EXTRACT TO READ ::
※

'Bullet Train' review: Brad Pitt keeps you consistently glued to the screen
What if Brad Pitt and a cast of goofballs threw a two-hour party on a train speeding from Tokyo to Kyoto at 300 kilometers per hour, charged admission and called it a movie? That would be "Bullet Train," now in theaters where the action comes nonstop even when the snarky laughs are hit and miss.
There’s hardly a pause or flashback that develops plot, character and an iota of logic, which could be a problem if this wild bunch -- they’re all killers for hire -- wasn’t so crazily determined.
Pitt is having the time of his life as an aging assassin who calls himself Ladybug, an insect representing good luck. Ladybug needs it. Pitt makes his own luck. Has anyone ever looked as good as Pitt does at 58? Even wearing a bucket hat and stupid glasses! Just saying.
Ladybug is suffering a crisis of conscience. "Every job I do, somebody dies," he says. Duh.
After a stint in therapy, Ladybug swears off guns, which means he’ll have to lean in on his ingenuity when he gets pulled back on the job by his handler Maria Beetle (Sandra Bullock in a cameo payback for Pitt showing up for a few minutes in her recent release, "The Lost City").
Ladybug’s new mission impossible is to hop on that bullet train in Tokyo and grab a briefcase full of money no matter how many homicidal rivals he has to kill to get it. So far, so obvious. But there’s something about this reckless rogue’s gallery that tempts you to go with the flow.
For scene-stealing you can’t beat Brian Tyree Henry as Lemon and Aaron Taylor-Johnson as Tangerine, both known as "the Twins" despite having no kinship. The script by Zak Olkewicz wishes it were Quentin Tarantino’s "Reservoir Dogs" or "Pulp Fiction" or "Kill Bill." If only. But Taylor-Johnson and Henry -- in a blonde dye job and fake Brit accent keep jabbing.

※

DATASET SECTION ::
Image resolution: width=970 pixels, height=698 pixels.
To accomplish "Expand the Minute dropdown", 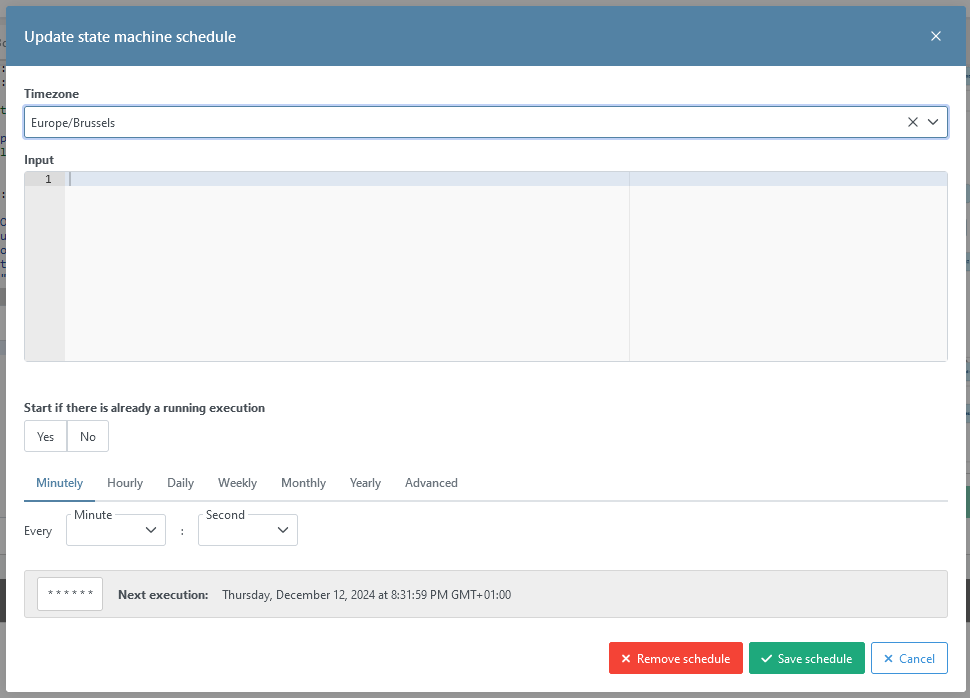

※

APPLY WHAT YOU READ ::
1) According to the Bullet Train review, who plays Ladybug's handler Maria Beetle?
2) Write the next part of the Bullet Train review, picking up after its last sentence.

TASK ANSWERS ::
1) Sandra Bullock

2)
So does Joey King as a schoolgirl psycho called the Prince (don’t ask), rapper Bad Bunny as the Wolf, Zazie Beetz as the Hornet, Logan Lerman as the Son -- his dad is the Russian crime boss known as the White Death (Michael Shannon).
There’s also a poisonous snake with no nickname. Is that reptile shaming?
And I haven’t even mentioned martial-arts master Andrew Koji as Kimura, a Japanese father seeking vengeance after his son was pushed off a roof and the great Hiroyuki Sanada as the Elder, the boy’s royally angry grandfather who is really out for blood.
Fans of the 2010 source novel by Kôtarô Isaka are already miffed that so few Japanese artists are featured in the screen version. But Isaka gave his blessing. There’s something about the profit potential of a Hollywood blockbuster, however silly, that eases the pain of whitewashing.
Look for "Bullet Train" to clean up in the dog days of summer. Director David Leitch, a former stunt double for Pitt on such classics as "Fight Club," has earned his action bonafides calling the shots on "John Wick," "Deadpool 2," "Hobbs and Shaw" and "Atomic Blonde."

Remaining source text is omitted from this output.